Tuesday, March 6, 2012

Tiny Wings


Life is one big balancing ball. Some stay on easily, some waver, and some continually fall off. I think the best life lived, has a little bit of all three.

I have LOVED staying home with you every day for the last 17 months Miss Ellie. I have gotten to see every milestone, fall, giggle, boo boo and smile this last year and a half. At times, it was exhausting, lonesome, and frustrating, but the thought that I have got to kiss you before every nap and catch you each time you fell, has made it all worth it.

The last couple months, I have realized something. You are starting to grow a pair of tiny wings. You are turning into a little girl. You now like to sometimes play on your own, help around the house and have your own opinions. As I see you turning into this little person, I realized I wasn't wanting you to grow up. You growing up (even though you are still a baby) meant that you already are starting to spread your wings. Even though those wings are quite tiny, they are beginning to sprout, and I need to nurture those wings as they begin to grow.

Succinct with those thoughts, was the pulling desire to return to work part time. I am passionate about what I do, and the difference I can make, in the Public Health Field. I said to myself, if I can find a part time job in Public Health and find the PERFECT place for you to start your journey of some independence and growth, then I would consider it.

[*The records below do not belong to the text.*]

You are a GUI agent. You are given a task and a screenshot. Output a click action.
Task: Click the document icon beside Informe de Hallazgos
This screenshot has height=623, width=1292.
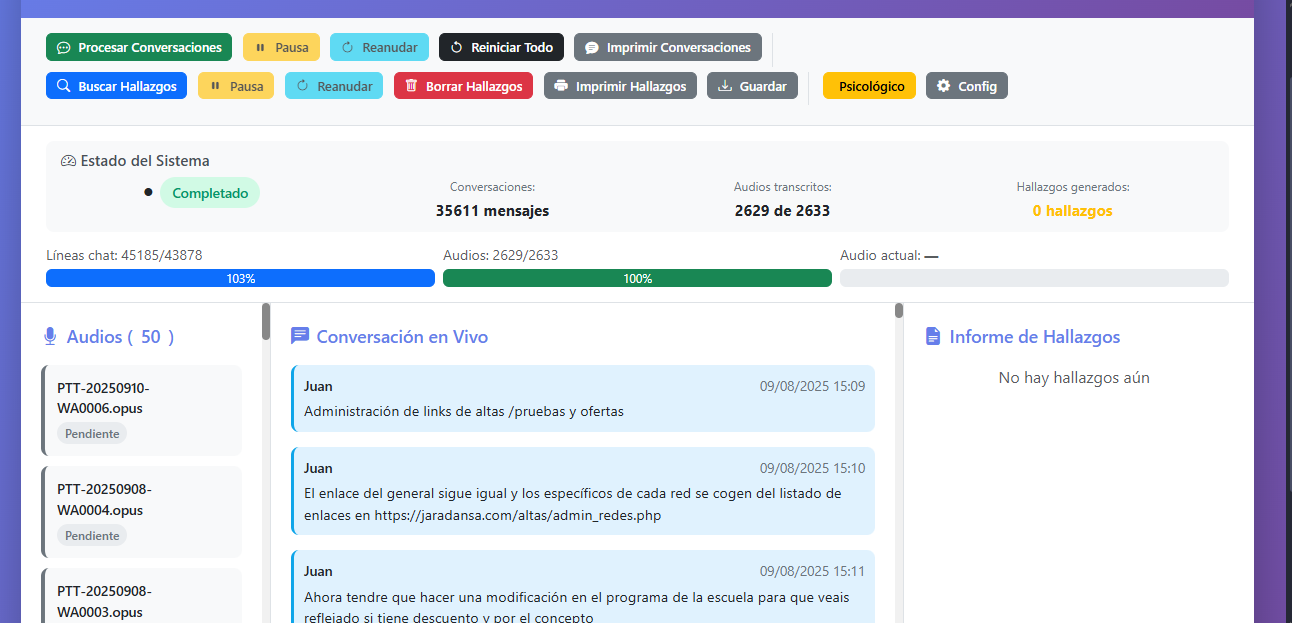[931, 336]
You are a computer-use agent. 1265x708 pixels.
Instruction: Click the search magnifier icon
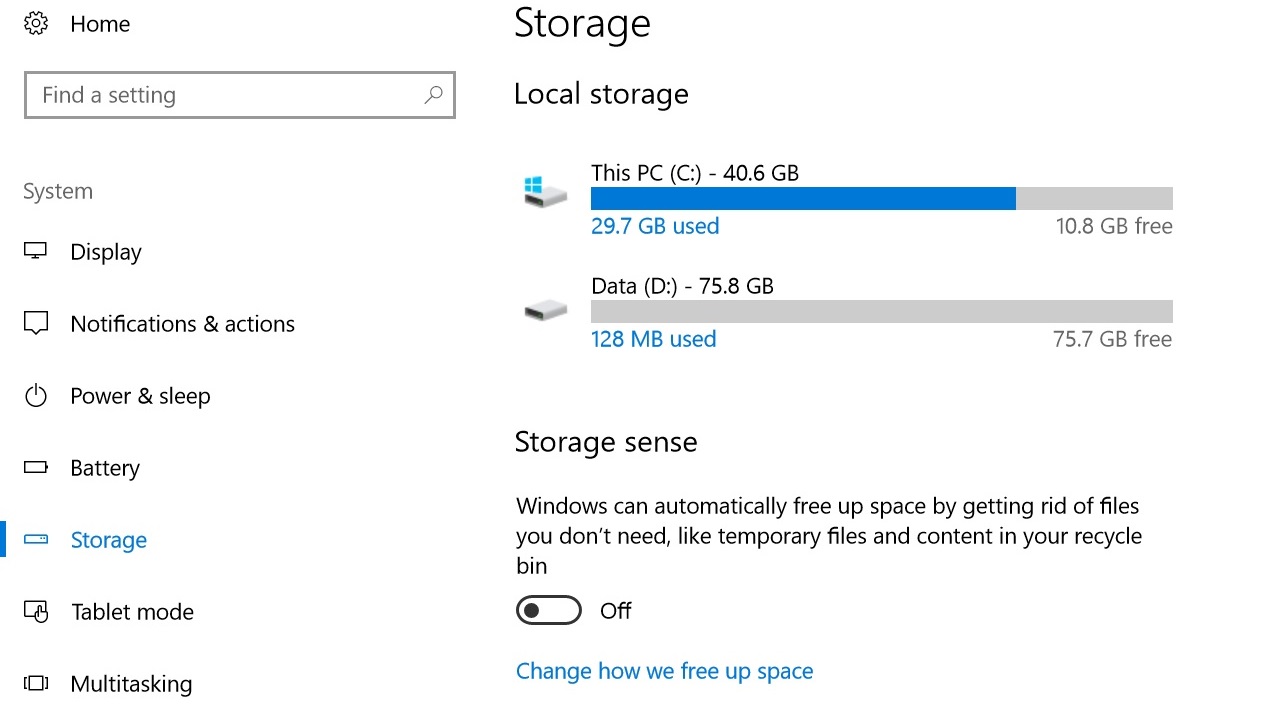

I thought it would bring more balance to both of our lives.

The stars aligned and I found a part time job, was offered the position, and accepted when I found a pre-school that I know will help you learn and grow. It is called HoneyBees and I am so excited for you to start the program Ellie. We went to observe the class and you fell in love with it. You were so upset when we had to leave. :) Watching you interact with those kids; you joined right in with the singing, dancing and clapping.....I saw those tiny wings grow a little more, and I knew then we had made the right decision.

I start my new job in two weeks and I'm feeling mixed emotions. I'm excited, scared, nervous etc. I feel so grateful that I will still get two full days at home with you during the week, and the other days, you will be playing, interacting and learning, in a beautiful setting.

I'm so glad your wings are still tiny. I can't even imagine the day when they will be complete enough for you to fly....but for now I'm glad they are starting to grow, and so are mine.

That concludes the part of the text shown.